The last time women’s basketball was in the NCAA tournament was the 2013-14 season.
They had three seniors leading the way.
A sophomore stepped up in a big way.
And they played Albany in the second game of the season.
This time, the Red Foxes came away with a victory by a score of 76-52 in the second game of the season against Albany. But it was different this time; unlike in the 2013-14 season, where they lost 69-59, the women dominated from start to finish. The similarities are frightening.
The last team to make it to the tournament had three seniors Leanne Ockenden, Emma O’Connor, and Casey Dulin, who carried the team throughout the season. Head coach Brian Giorgis said, “I’m so old now I can’t remember, which team is which,” he said laughing. He then did his best to recall those three names – he got them exactly right – and said, “They were just as special as these guys. They’re all wonderful people who love to compete; extreme competitors and they just did things in their own way.”
The current team will rely on Rebekah Hand, Alana Gilmer, and Grace Vander Weide; three seniors. The current triplet of seniors dropped a combined 65 points of the 89 total scored in their season opener against Boston University. There is simply no indication the current big three of Hand, Gilmer, and Vander Weide are going to slow down.
The last players to get Marist to the tournament have similar builds to this year’s current players. Ockenden was the Metro Atlantic Athletic Conference defensive player of the year and made the All-MAAC third team in her senior year when she led the team in minutes played per game. That sounds a lot like Rebekah Hand, who is a five-foot, 10-inch guard that led the team in minutes per game and was All-MAAC first team her junior year.
She touched on what it takes to get to the MAAC championship and hopefully the NCAA tournament. “It’s a long season, it’s one game at a time, we try to get better from the previous games or practices,” she said. “That being defense… I think that has been an emphasis this year and we’re trying to get better every day and turn it into a championship.”
O’Connor led the team in points, rebounds, and blocks in 2014, gaining All-MAAC first team and All MAAC tournament team honors. Sounds a lot like Gilmer, who received All-MAAC first-team junior year, doing a little scoring, rebounding, and blocking in the process. Much like O’Connor, Gilmer is a forward who does a lot of her scoring in the paint. In this game against Albany, she scored 12 points, all two-point shots.
The 2014 roster also had a floor general, Dulin, leading the team in assists with 121 on the season. The current roster has Vander Weide, where she totaled 156 assists her Junior year, rarely making a mistake. In the game against Albany, she recorded six assists in only 23 minutes of play, directing the offense with ease.
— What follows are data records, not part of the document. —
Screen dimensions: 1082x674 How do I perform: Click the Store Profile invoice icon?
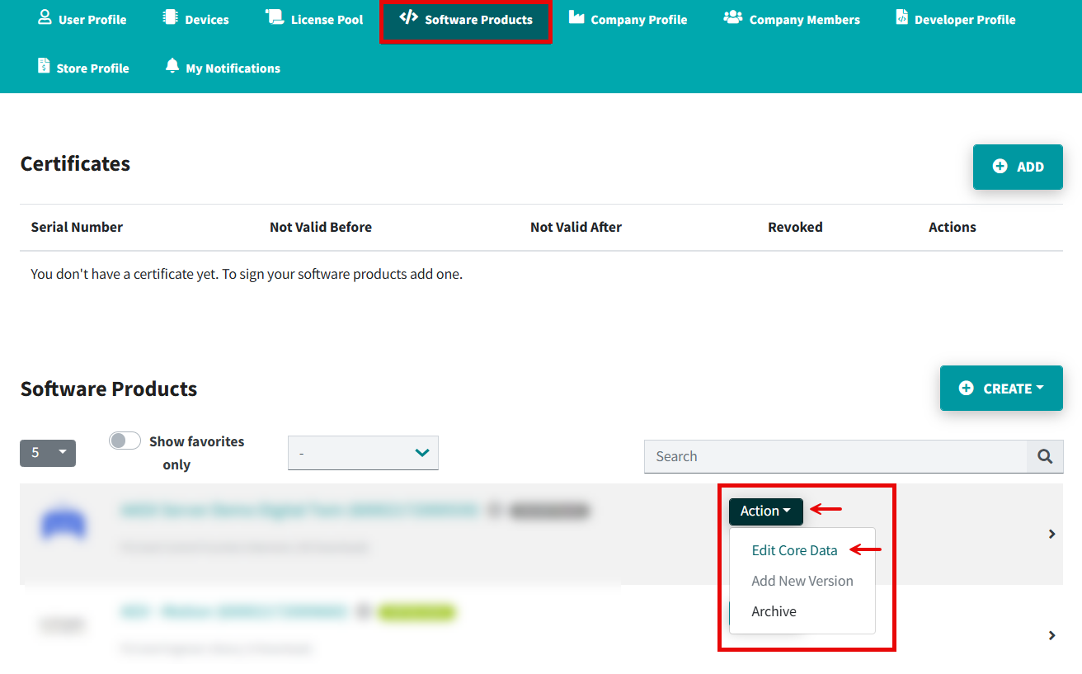tap(44, 66)
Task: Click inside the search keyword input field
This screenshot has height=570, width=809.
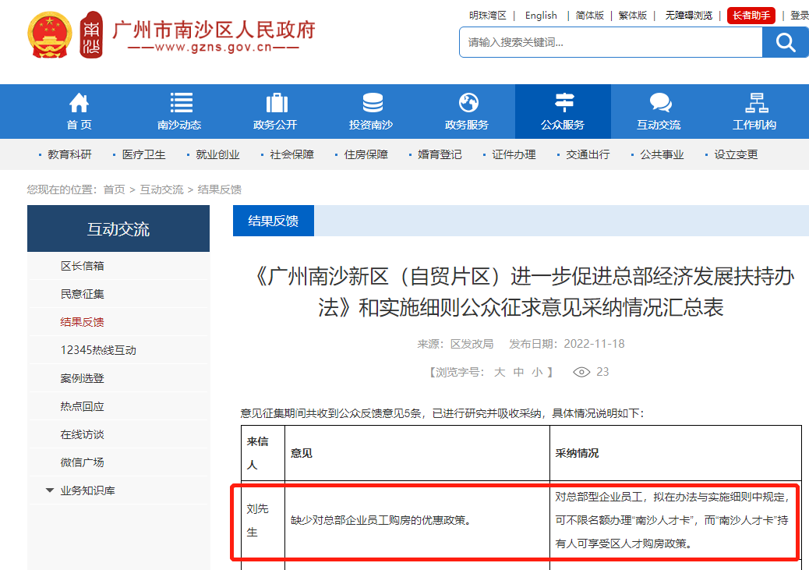Action: tap(608, 42)
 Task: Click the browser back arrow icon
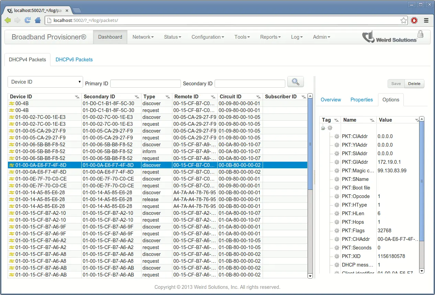(7, 20)
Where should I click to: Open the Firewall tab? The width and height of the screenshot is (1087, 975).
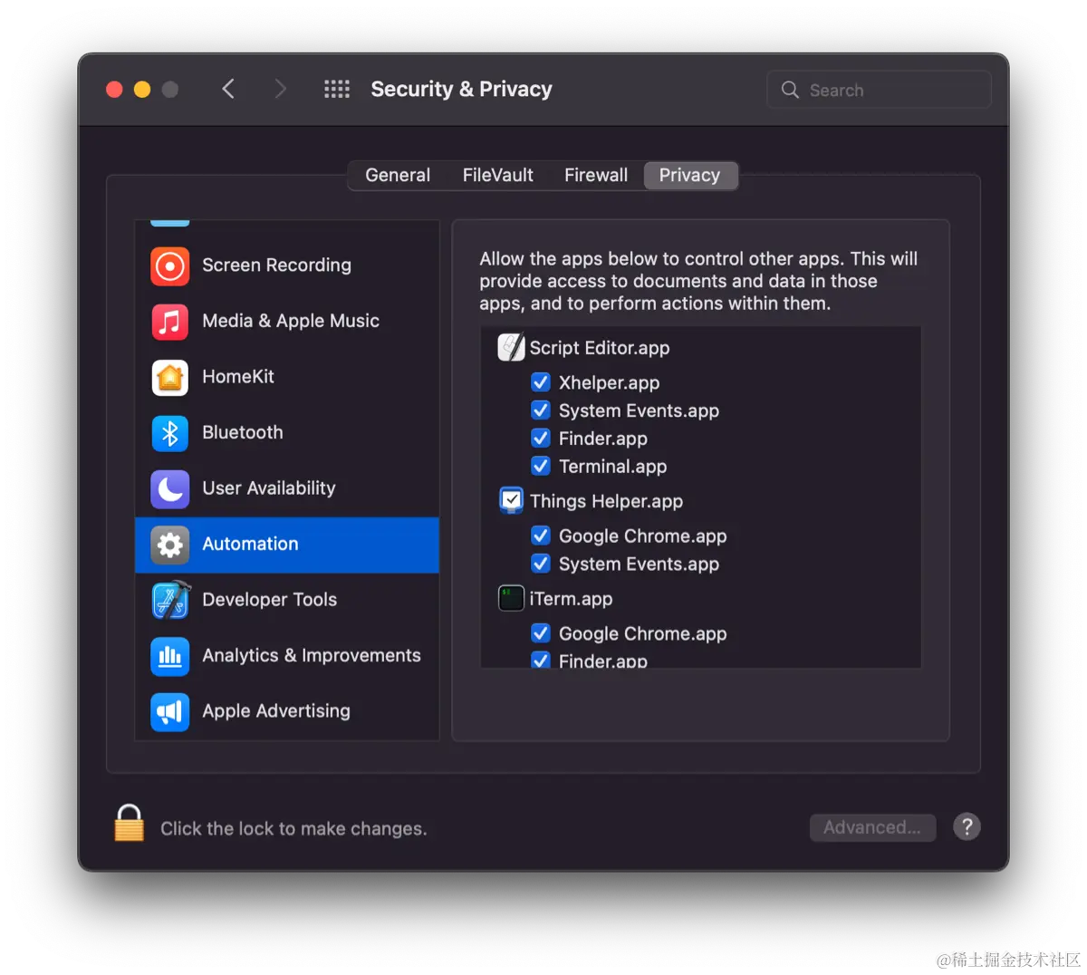coord(595,175)
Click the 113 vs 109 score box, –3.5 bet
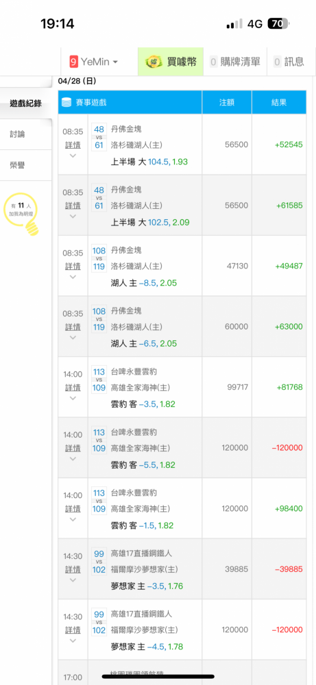This screenshot has height=685, width=316. click(99, 379)
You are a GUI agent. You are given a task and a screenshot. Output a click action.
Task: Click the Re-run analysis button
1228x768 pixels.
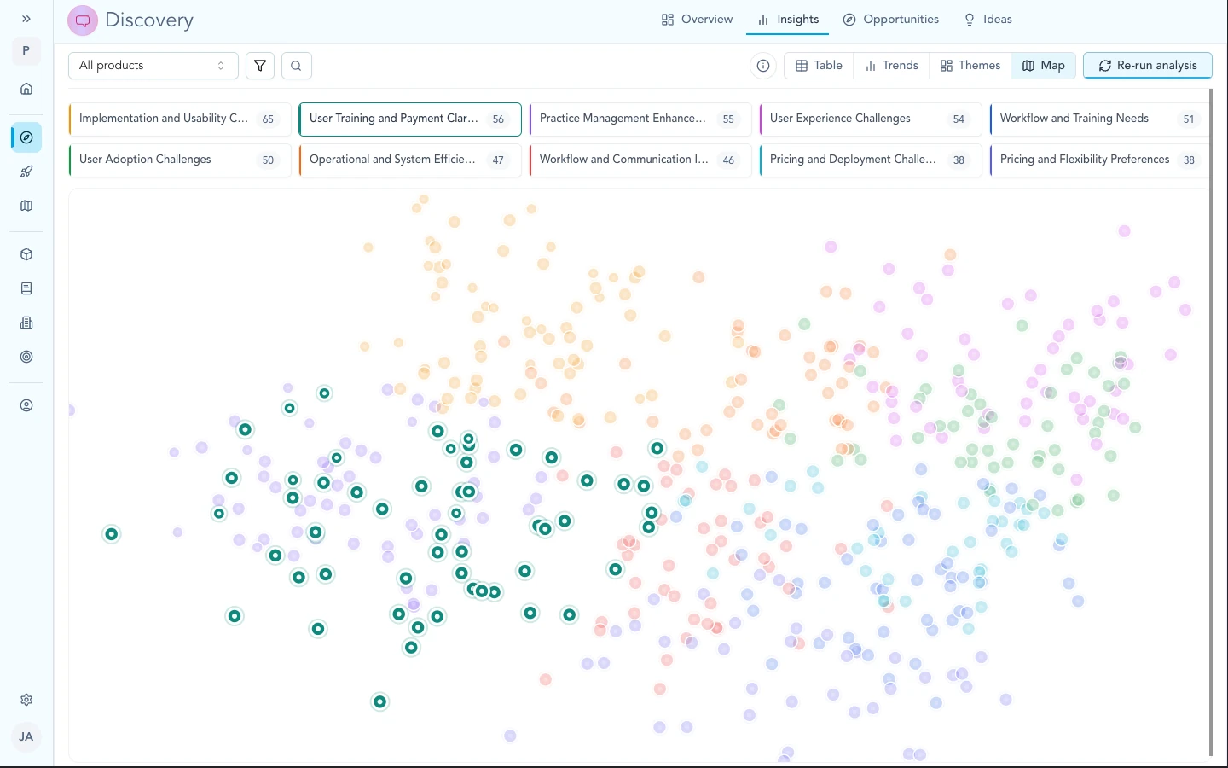click(x=1147, y=65)
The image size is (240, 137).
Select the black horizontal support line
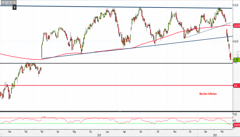pos(103,63)
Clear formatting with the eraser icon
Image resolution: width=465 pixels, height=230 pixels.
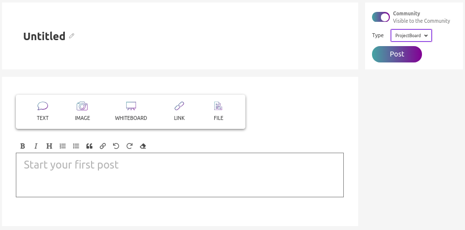(142, 146)
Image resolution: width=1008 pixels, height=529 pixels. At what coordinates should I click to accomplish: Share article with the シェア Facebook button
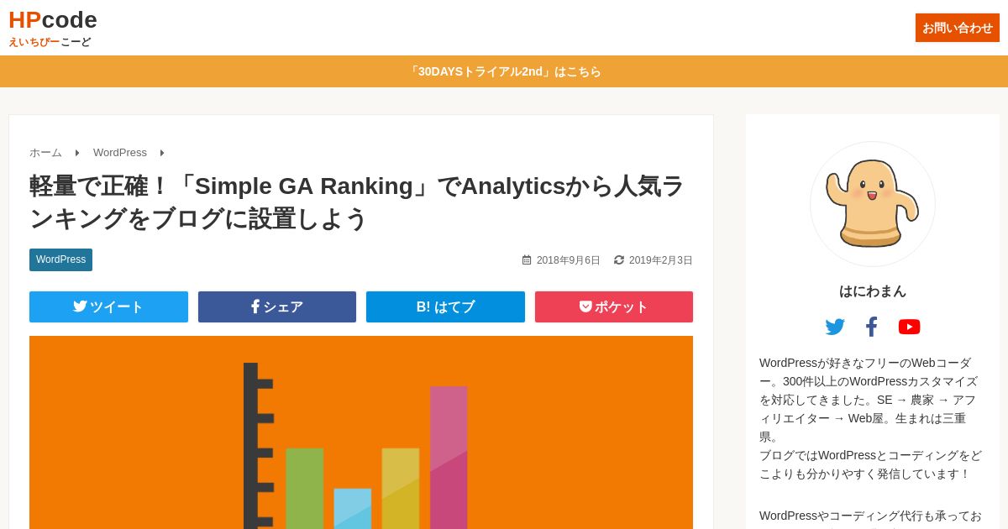[277, 307]
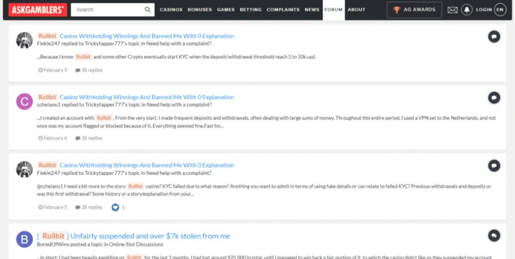515x259 pixels.
Task: Open '$7k stolen from me' topic
Action: tap(150, 236)
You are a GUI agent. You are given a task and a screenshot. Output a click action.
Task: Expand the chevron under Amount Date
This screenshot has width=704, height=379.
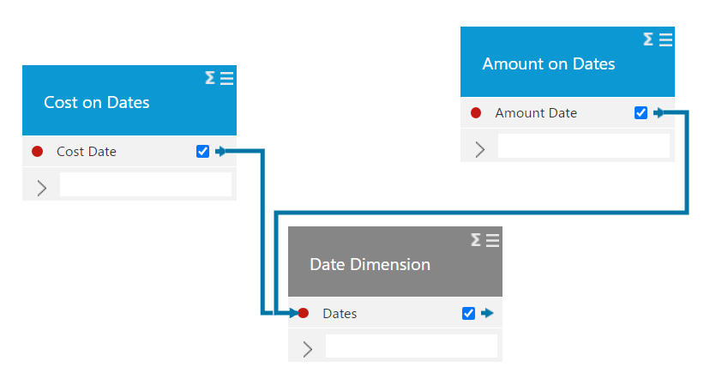pos(480,149)
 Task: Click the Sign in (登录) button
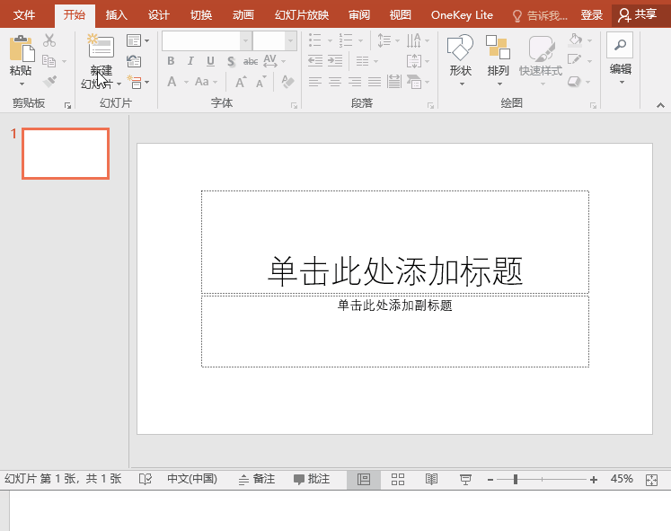(x=592, y=15)
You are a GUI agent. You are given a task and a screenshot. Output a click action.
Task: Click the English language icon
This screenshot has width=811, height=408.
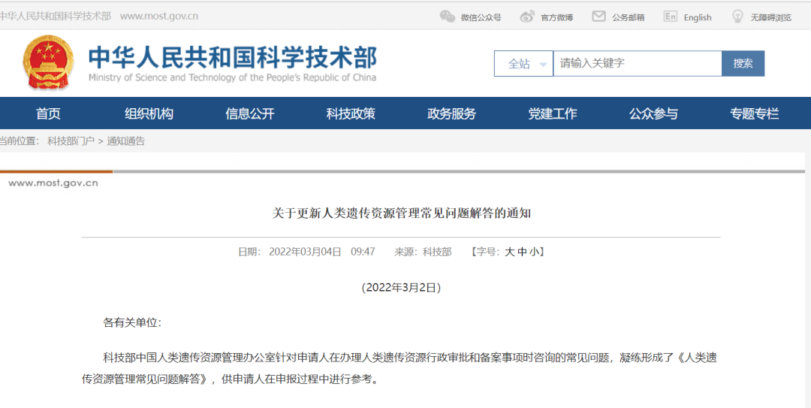671,17
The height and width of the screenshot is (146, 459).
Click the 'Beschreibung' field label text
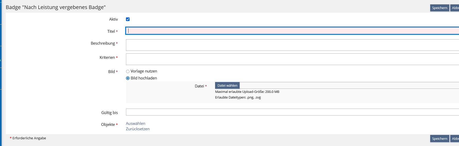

The team in 2014 even had an x-factor in Sydney Coffey, a sophomore who finished fourth on the team in points. This sounds exactly like Sarah Barcello. Through the majority of the game, she led the team in scoring. Though she finished with just 12, she was an evident spark.
That 2014 team evidently had the pieces to make it to March. This year, the pieces, clearly, are there again. You can’t make guarantees in most games; the one game with a guaranteed progression is the waiting game. That’s what fans – and these players – have to play.